SV Blau-Gelb Dernau 1922 e.V.
Dernau und Altenahrer starteten zum Steiner Berg-Lauf
Ahrweiler. Läufer des Lauftreffs Dernau und der Altenahrer Selbstläufer trafen sich um zehn Uhr am Heiligabend am Parkplatz des Ahrweiler Stadions, um gemeinsam zum Lauf auf den Steiner Berg zu starten. Mit diesem Lauf wurde 1982 bei der Gründung der Leichtathletik-Abteilung des SV Blau-Gelb Dernau begonnen. Laufwart Bernd Kelter ist seitdem jedes Jahr dabei und bedacht, dass sich eine Gruppe zusammenfindet, damit diese Tradition nicht gebrochen wird. Seit ein paar Jahren sind auch Läufer und Läuferinnen der befreundeten Altenahrer Selbstläufer um den Vorsitzenden Eule Frings regelmäßig dabei. Auf den elf Kilometern zum Steiner Berg-Haus sind insgesamt mehr als 500 Höhenmeter zu überwinden, sodass man sich für diese anspruchsvolle Strecke vorbereiten sollte.

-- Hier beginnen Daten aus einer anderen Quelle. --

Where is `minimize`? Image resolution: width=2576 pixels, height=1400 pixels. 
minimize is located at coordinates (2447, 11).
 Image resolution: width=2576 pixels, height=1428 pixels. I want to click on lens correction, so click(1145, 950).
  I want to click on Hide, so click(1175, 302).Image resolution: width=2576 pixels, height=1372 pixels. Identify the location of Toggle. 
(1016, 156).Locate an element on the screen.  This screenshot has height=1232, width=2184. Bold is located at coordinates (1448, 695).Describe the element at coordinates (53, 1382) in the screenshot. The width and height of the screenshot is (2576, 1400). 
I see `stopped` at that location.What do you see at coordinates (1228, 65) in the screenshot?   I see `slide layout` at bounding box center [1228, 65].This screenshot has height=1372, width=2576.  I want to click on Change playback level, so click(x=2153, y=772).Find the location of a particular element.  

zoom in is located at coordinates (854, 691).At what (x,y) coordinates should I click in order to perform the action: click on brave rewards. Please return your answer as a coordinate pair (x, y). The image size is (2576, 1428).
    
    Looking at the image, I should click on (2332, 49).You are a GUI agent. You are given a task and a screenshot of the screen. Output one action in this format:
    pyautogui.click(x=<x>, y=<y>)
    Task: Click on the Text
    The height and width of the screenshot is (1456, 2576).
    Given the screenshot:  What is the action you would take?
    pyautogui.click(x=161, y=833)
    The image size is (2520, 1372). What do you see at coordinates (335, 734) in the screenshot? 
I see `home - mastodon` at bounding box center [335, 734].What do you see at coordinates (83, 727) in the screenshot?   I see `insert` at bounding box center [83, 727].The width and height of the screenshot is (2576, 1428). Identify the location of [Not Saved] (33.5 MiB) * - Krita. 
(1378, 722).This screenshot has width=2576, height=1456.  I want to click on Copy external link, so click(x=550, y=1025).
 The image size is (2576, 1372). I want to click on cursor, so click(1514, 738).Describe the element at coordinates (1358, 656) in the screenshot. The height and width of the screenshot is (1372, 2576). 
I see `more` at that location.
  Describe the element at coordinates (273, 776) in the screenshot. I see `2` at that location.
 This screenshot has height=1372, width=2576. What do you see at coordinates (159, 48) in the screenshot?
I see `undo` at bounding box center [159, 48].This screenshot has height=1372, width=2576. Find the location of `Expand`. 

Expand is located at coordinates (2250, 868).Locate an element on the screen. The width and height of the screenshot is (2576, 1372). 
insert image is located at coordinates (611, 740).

Neben Jürgen Riske, Vorsitzender des LT Dernau, war Jürgen Wolff, Monika Schmitz und Coni Weigand dabei, die bei diesem Lauf ihr Debüt gab. Josef Schröder, der älteste der 14 gestarteten Sportler liebt mit seinen 67 Jahren immer noch Bergläufe dieser Art. Tochter Eva, die in London lebt und im Fitnessbereich selbstständig tätig ist und mehrere Marathon- und Ultraläufe absolviert hat, trug mit ihrer Teilnahme ein wenig zu einem internationalen Flair dieses Laufes bei. Günter Mönch und Eule Frings hatten erst Anfang Dezember den kräftezehrenden Siebengebirgs-Marathon mit 800 Höhenmetern erfolgreich abgeschlossen. Die Selbstläuferin Anne Frings-Ley, die im Herbst den Jungfrau-Marathon in der Schweiz mit 1839 Höhenmetern gelaufen ist, nimmt wie Georg vom Altendorf-Ersdorfer Lauftreff, Erik mit seinen beiden Labrador-Hunden und Sabine vom TuS Ahrweiler auch seit einigen Jahren regelmäßig teil.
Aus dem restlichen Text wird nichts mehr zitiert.